If I were a studio guy,and sometimes I am, I might make a finished drawing on the canvas before I started to paint, but as I am usually working outside I tend to just lay it in. I do usually do a monotone study under the painting (grisialle). So sometimes the painting looks OK in the end but my path their is less linear than I would like. Painting is really hard for me and getting harder. I sometimes stumble across the finish line.
Here's the little trick. I have done a lot of advertising over the years and been reproduced in magazines and on postcards. I was often surprised when I saw my work reduced, that some dumb compositional problem or an error in drawing jumped out at me. The painting looked fine to me until I saw it tiny, and then I saw the problems.
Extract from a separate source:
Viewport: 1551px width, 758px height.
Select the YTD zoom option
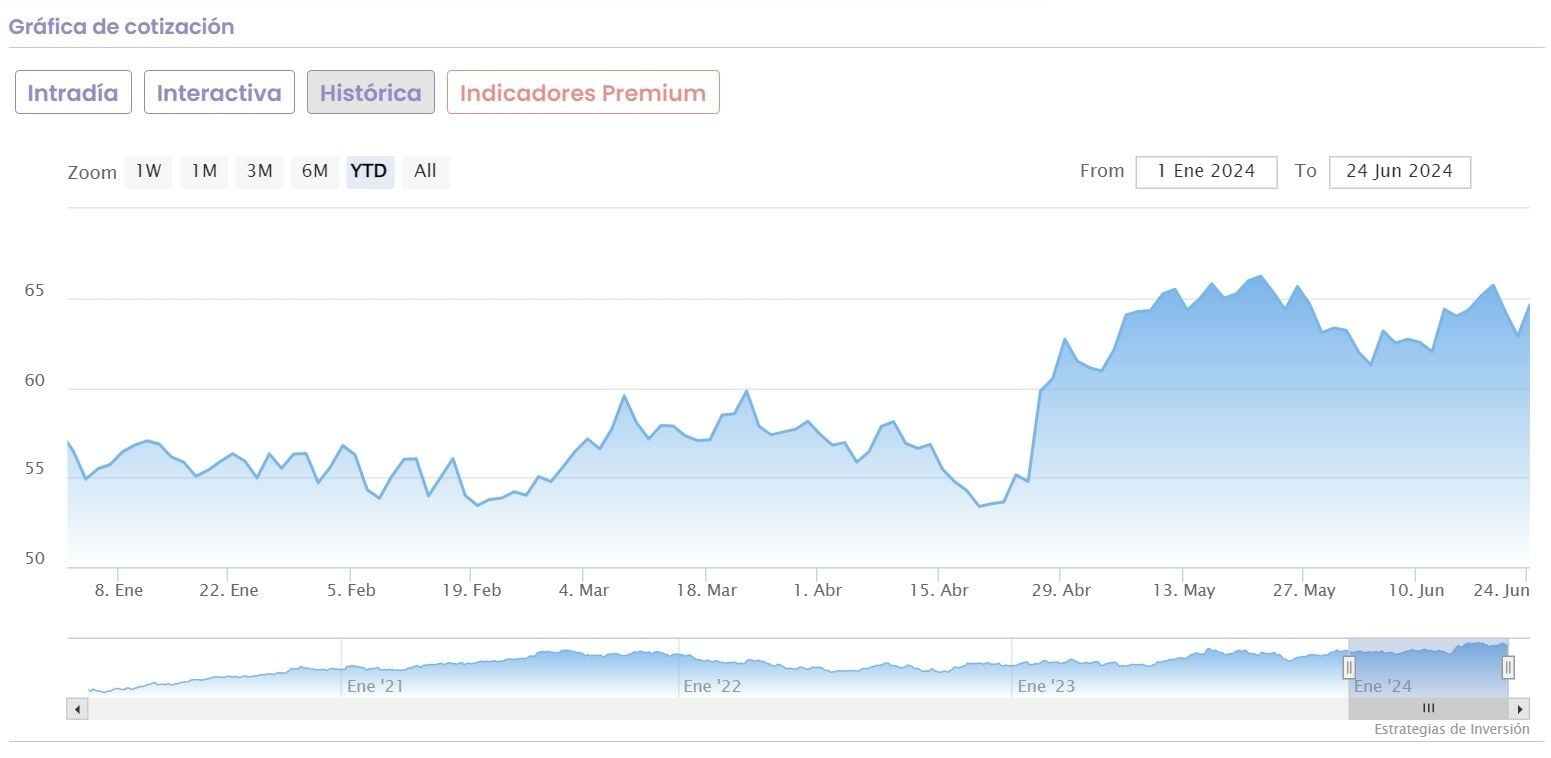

After having the unpleasant experience of discovering a painting I thought was good, look horrible shrunk down, I began photographing them myself first and looking at several paintings I had, to see which ones looked the best in miniature. I would often find that as soon as I saw the little photograph ( from the developer in those days) I could quickly fix the paintings problems.
That led me to this practice. I photograph and print out small images of the paintings I am working on. I print them perhaps 2" by 3" and look for problems. I virtually ALWAYS find something. So tonight's little trick is this. When you are nearing completion of a painting, print out a little photo of it and see what it looks like in reduction. Just like looking at your work in a mirror, it will give you a fresh eye, and a chance to spot flaws that you didn't notice full size. I haven't a clue how it works!